Aan deze akte zal als bijlage de balans per dertig september tweeduizend achttien alsmede de verlies- en winstrekening per dertig september 2018 worden gehecht. Op deze balans en verlies- en winstrekening hebben Verkoper en Koper de koopprijs voor de aandelen van achthonderdduizend euro (€ 800.000, -) gebaseerd. Naast het aanwezige vermogen volgens de balans op dertig september tweeduizend achttien is er dus waarde gehecht aan de toekomstige winstgevendheid van de vennootschap. Dat heeft samen geresulteerd in een bedrag van achthonderdduizend euro (€ 800.000,-) voor één/derde van de aandelen van de vennootschap. Verkoper garandeert dat
a. De balans getrouw, duidelijk en stelselmatig de grootte van het vermogen van de vennootschap en zijn samenstelling in actief- en passiefposten weergeeft,
b. De door de vennootschap gevoerde boekhouding in alle opzichten juist en volledig is en in overeenstemming met normen, welke in het maatschappelijk verkeer als aanvaardbaar worden beschouwd/
Verkoper garandeert dat sedert de balansdatum tot de datum van heden geen significante verandering in de actief- en passiefposten heeft plaats gevonden. Koper verklaart (beperkt) inzicht te hebben gehad in de cijfers van de vennootschap en hetgeen hierover is medegedeeld te zijn afgegaan
2.3
Volgens Glasius heeft Rivello deze garantie geschonden en heeft Glasius daardoor schade geleden. Bij de rechtbank heeft hij om die reden gevorderd dat [geïntimeerden] hoofdelijk worden veroordeeld tot betaling aan hem van € 450.000, vermeerderd met rente en kosten. De rechtbank heeft deze vorderingen afgewezen. De bedoeling van het hoger beroep is dat alsnog toewijzing volgt.
2.4
Op vordering van [geïntimeerden] heeft de rechtbank de door Glasius gelegde conservatoire beslagen opgeheven. Glasius vordert nu ook dat die vorderingen alsnog worden afgewezen. Verder vordert hij terugbetaling van wat hij uit hoofde van het bestreden eindvonnis inmiddels aan [geïntimeerden] heeft betaald.

3.Het oordeel van het hof

Inleiding
3.1
Het hof zal oordelen dat de bestreden uitspraken in stand blijven. Dat wordt hierna uitgelegd. De bezwaren (grieven) zullen daarbij thematisch worden behandeld.

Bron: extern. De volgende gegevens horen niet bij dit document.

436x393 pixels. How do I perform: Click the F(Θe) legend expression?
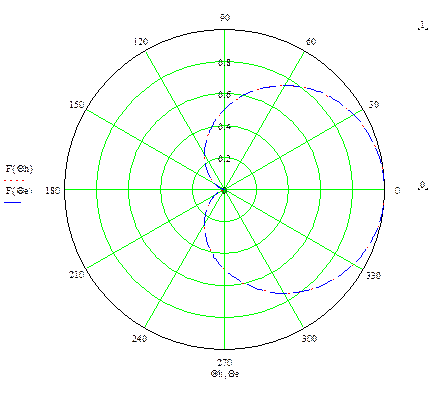click(19, 191)
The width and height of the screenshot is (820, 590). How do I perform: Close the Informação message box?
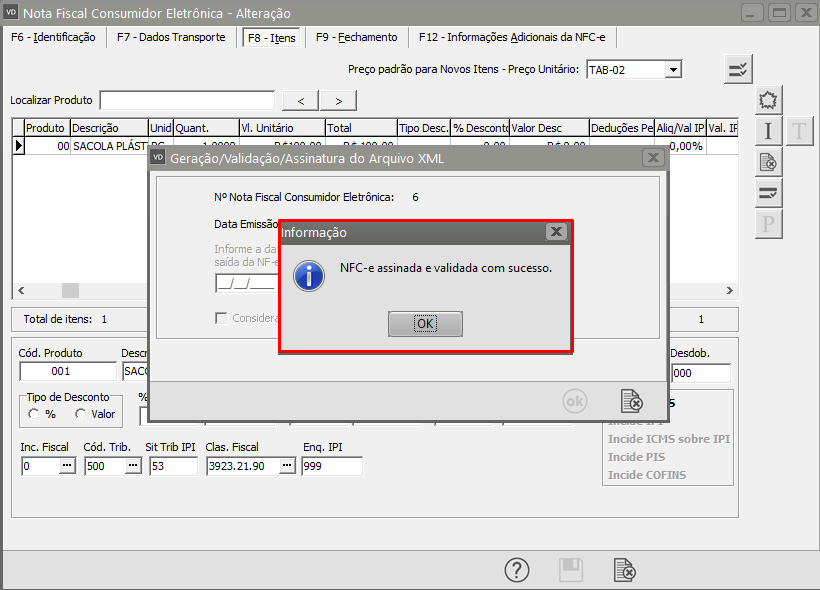(557, 232)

Uitgangspunten bij de beoordeling
3.2
De rechtbank is er terecht vanuit gegaan dat het op de weg van Glasius ligt om de feiten en omstandigheden te bewijzen die hij aan zijn vordering ten grondslag legt, omdat deze door [geïntimeerden] gemotiveerd zijn bestreden. Als het hof dat bewijs net als de rechtbank niet geleverd acht, strandt daarop al het hoger beroep. Als daartoe aanleiding bestaat, kan het hof echter ook alsnog – zo nodig in aanvulling hierop - verweren van [geïntimeerden] honoreren die de rechtbank heeft verworpen. Een van die verweren betreft de schending van de zogenaamde klachtplicht. Dat verweer zal het hof eerst behandelen.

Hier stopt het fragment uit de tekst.